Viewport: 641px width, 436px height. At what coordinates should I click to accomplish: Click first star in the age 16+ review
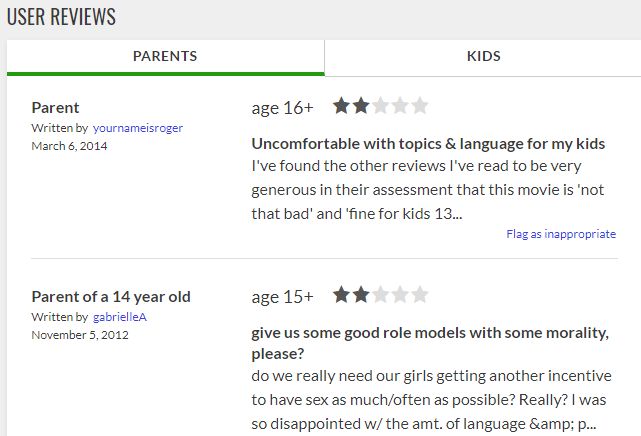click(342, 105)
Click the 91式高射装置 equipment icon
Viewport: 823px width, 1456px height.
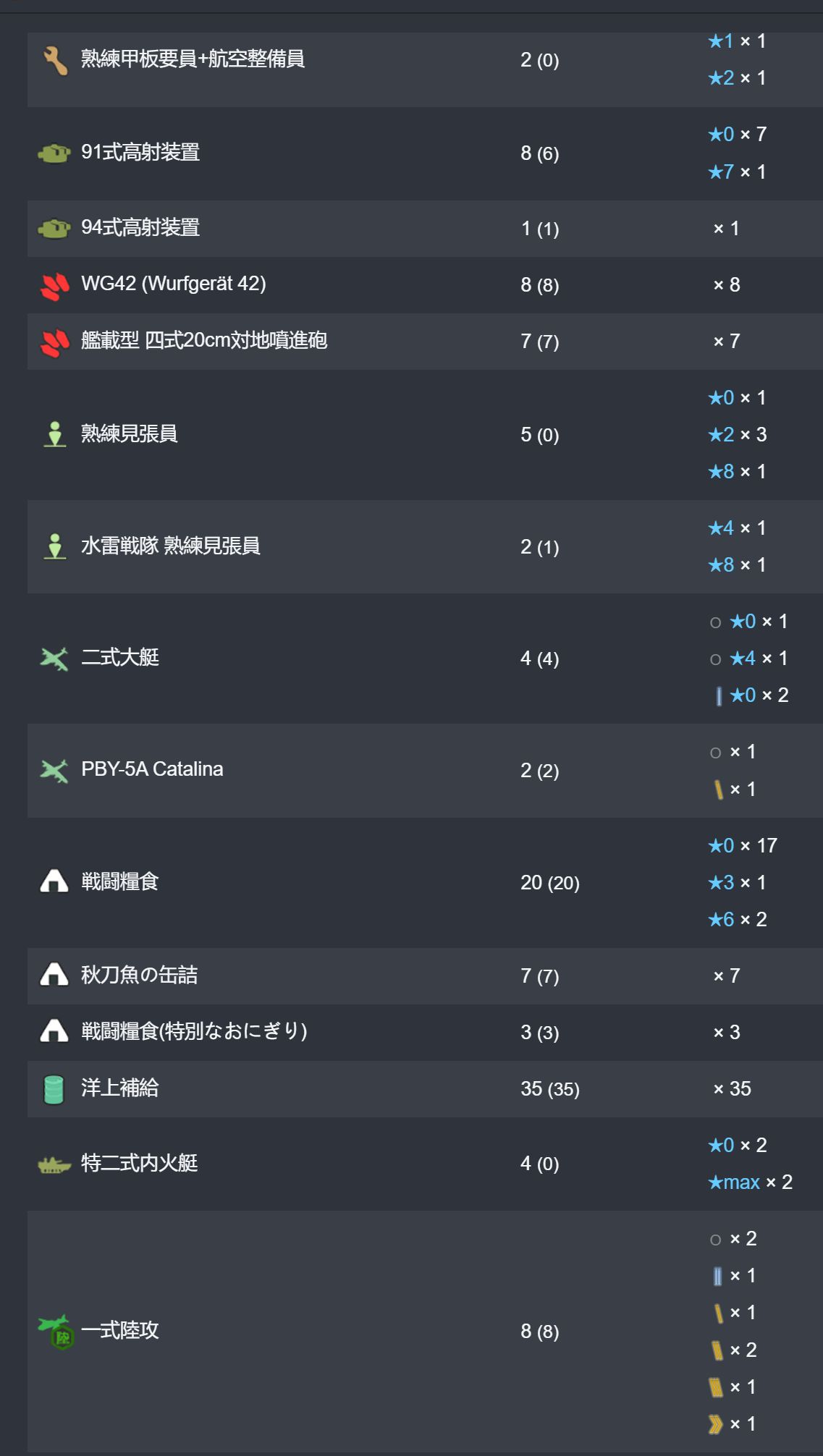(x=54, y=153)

--------------------------------

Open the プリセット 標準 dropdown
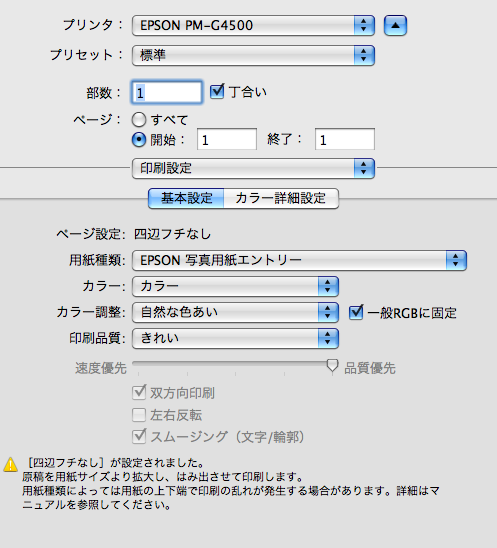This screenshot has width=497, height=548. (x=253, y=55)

--------------------------------

Reproduce the material between the lines holding "Viewport: 641px width, 436px" and "(x=54, y=153)", inclusive, requests and all, adding 137 to every coordinate in the answers. Omit the pictures.

Viewport: 641px width, 436px height. At what coordinates should I click to accomplish: Click first star in the age 16+ review
click(479, 242)
Click the 91式高射装置 equipment icon
Viewport: 823px width, 1456px height.
(x=191, y=290)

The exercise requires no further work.